El conflicto de convivencia en el colegio Gregorio Marañón de Toledo por las "conductas agresivas reiteradas" de un alumno de tercero de primaria no registra mejoría. Pese al acuerdo alcanzado la semana pasada entre las familias y la Delegación de Educación, que puso fin a una semana de huelga, los padres muestran su desánimo ante los últimos acontecimientos. "Nos gustaría poder dar buenas noticias, pero no está siendo así", lamenta una portavoz a EL ESPAÑOL de Castilla-La Mancha.
Aunque el alumno no asistió al centro este lunes ni este martes, su regreso el miércoles reactivó la tensión en el aula.
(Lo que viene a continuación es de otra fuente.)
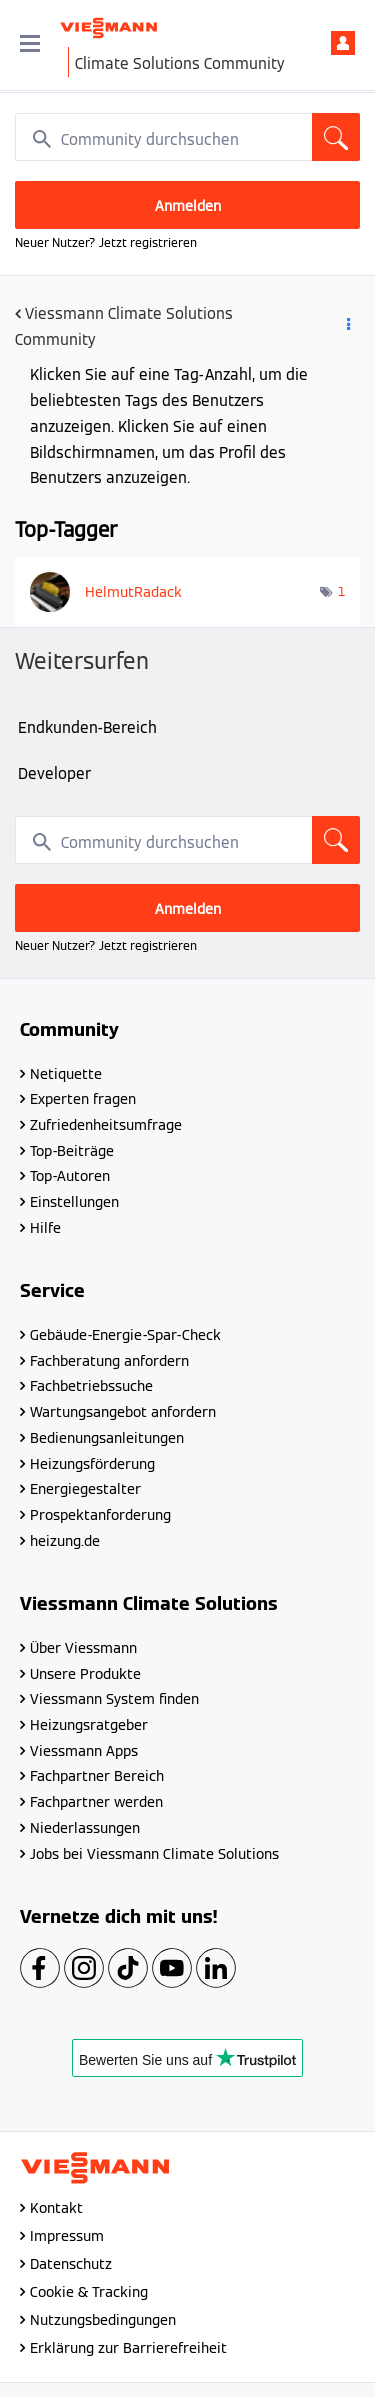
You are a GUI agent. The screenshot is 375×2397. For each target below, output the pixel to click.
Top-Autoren (70, 1176)
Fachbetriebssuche (91, 1386)
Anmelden (343, 43)
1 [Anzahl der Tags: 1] (341, 591)
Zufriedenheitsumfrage (106, 1125)
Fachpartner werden (96, 1802)
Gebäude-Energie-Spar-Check (125, 1335)
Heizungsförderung (92, 1464)
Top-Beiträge (72, 1151)
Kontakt (56, 2208)
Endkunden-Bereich (87, 727)
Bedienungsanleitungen (107, 1438)
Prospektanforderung (100, 1515)
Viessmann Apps (84, 1751)
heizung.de (65, 1541)
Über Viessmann (83, 1648)
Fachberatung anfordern (109, 1361)
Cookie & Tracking (89, 2292)
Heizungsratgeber (89, 1725)
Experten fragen (83, 1099)
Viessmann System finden (114, 1699)
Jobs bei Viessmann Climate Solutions (154, 1854)
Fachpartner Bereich (97, 1776)
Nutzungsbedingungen (103, 2320)
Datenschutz (71, 2264)
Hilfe (45, 1228)
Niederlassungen (85, 1828)
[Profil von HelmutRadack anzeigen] (133, 592)
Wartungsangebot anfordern (123, 1412)
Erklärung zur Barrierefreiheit (128, 2348)
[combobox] (187, 137)
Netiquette (66, 1074)
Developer (54, 773)
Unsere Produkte (85, 1674)
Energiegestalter (85, 1489)
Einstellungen (74, 1202)
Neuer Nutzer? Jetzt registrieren (106, 242)
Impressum (67, 2236)
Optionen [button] (347, 328)
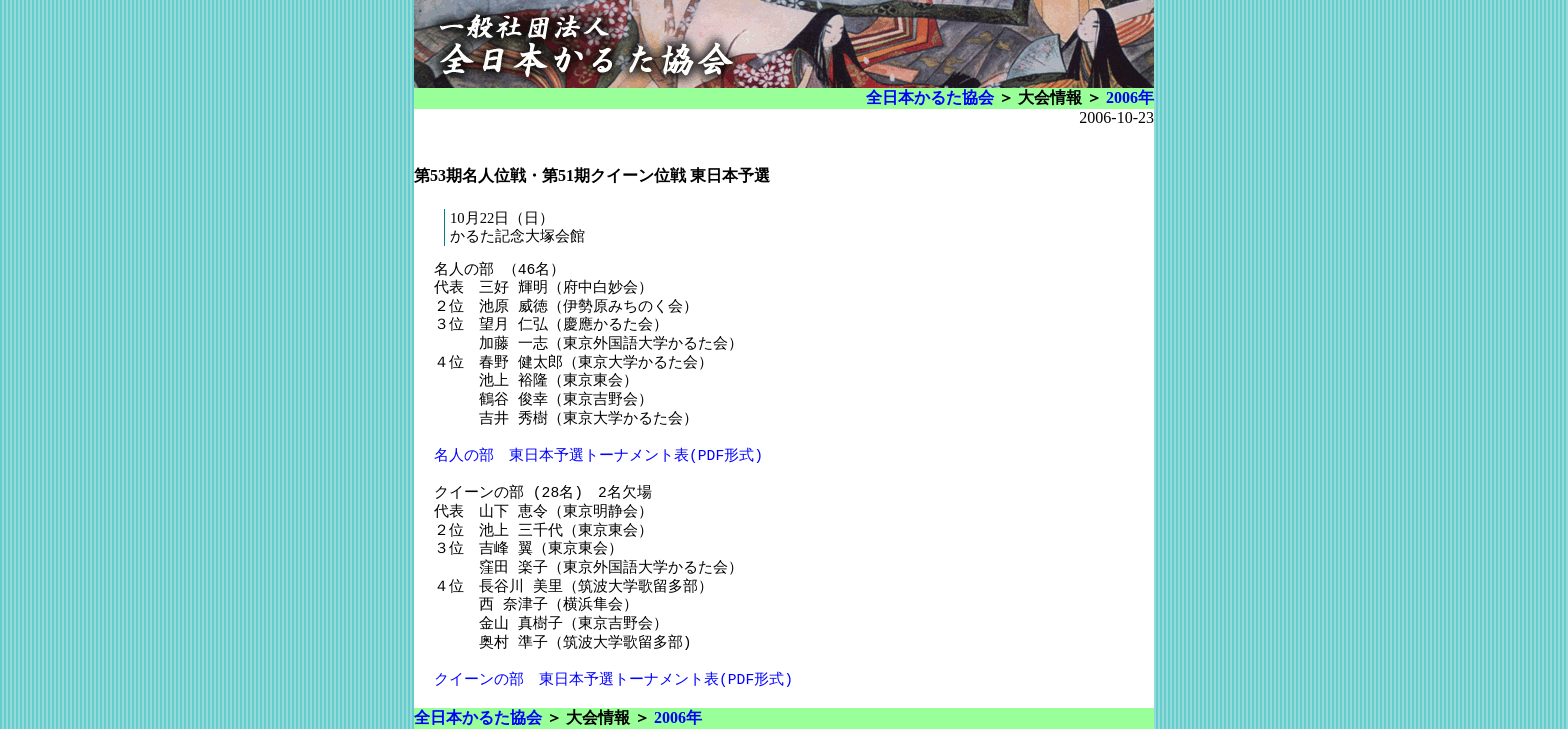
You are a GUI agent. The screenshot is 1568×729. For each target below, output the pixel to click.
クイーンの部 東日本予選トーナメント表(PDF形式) (613, 680)
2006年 (1130, 97)
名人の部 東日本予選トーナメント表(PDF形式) (598, 456)
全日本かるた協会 (930, 97)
Según relatan los padres, el menor mantuvo una "actitud similar" a la de semanas anteriores y "se negó a salirse de clase" pese a las indicaciones de los docentes. La portavoz subraya que, incluso con "varios profesores presentes", no se logró que el niño obedeciese durante sus "conductas disruptivas".
"El único día que ha venido, las conductas no han podido ser controladas con las soluciones aportadas por la Junta", insiste la portavoz. Esta situación genera preocupación en las familias, quienes aseguran que "las aulas son seguras únicamente el día que no acude" el alumno.
Ante esta realidad, los afectados consideran que las soluciones propuestas por la administración no ofrecen resultados en el día a día. "Los padres pedimos medidas efectivas, y este miércoles se vio que las que han planteado no son suficientes o eficaces", denuncian mientras exigen cambios urgentes en el protocolo.
Las familias critican que se aplique una técnica de "ensayo y error" que, a su juicio, prolonga la exposición de sus hijos a situaciones conflictivas. "No se nos puede pedir más paciencia, porque ya la hemos tenido", señalan, puntualizando que su prioridad ahora es la eficacia inmediata de las medidas prometidas.
Pese a la incertidumbre, el colectivo confirma que mantendrá sus reivindicaciones activas. "Los padres seguimos en movimiento, no nos hemos parado", advierten. Actualmente, las familias evalúan qué nuevos pasos tomar para garantizar la estabilidad del curso escolar y la seguridad en el centro.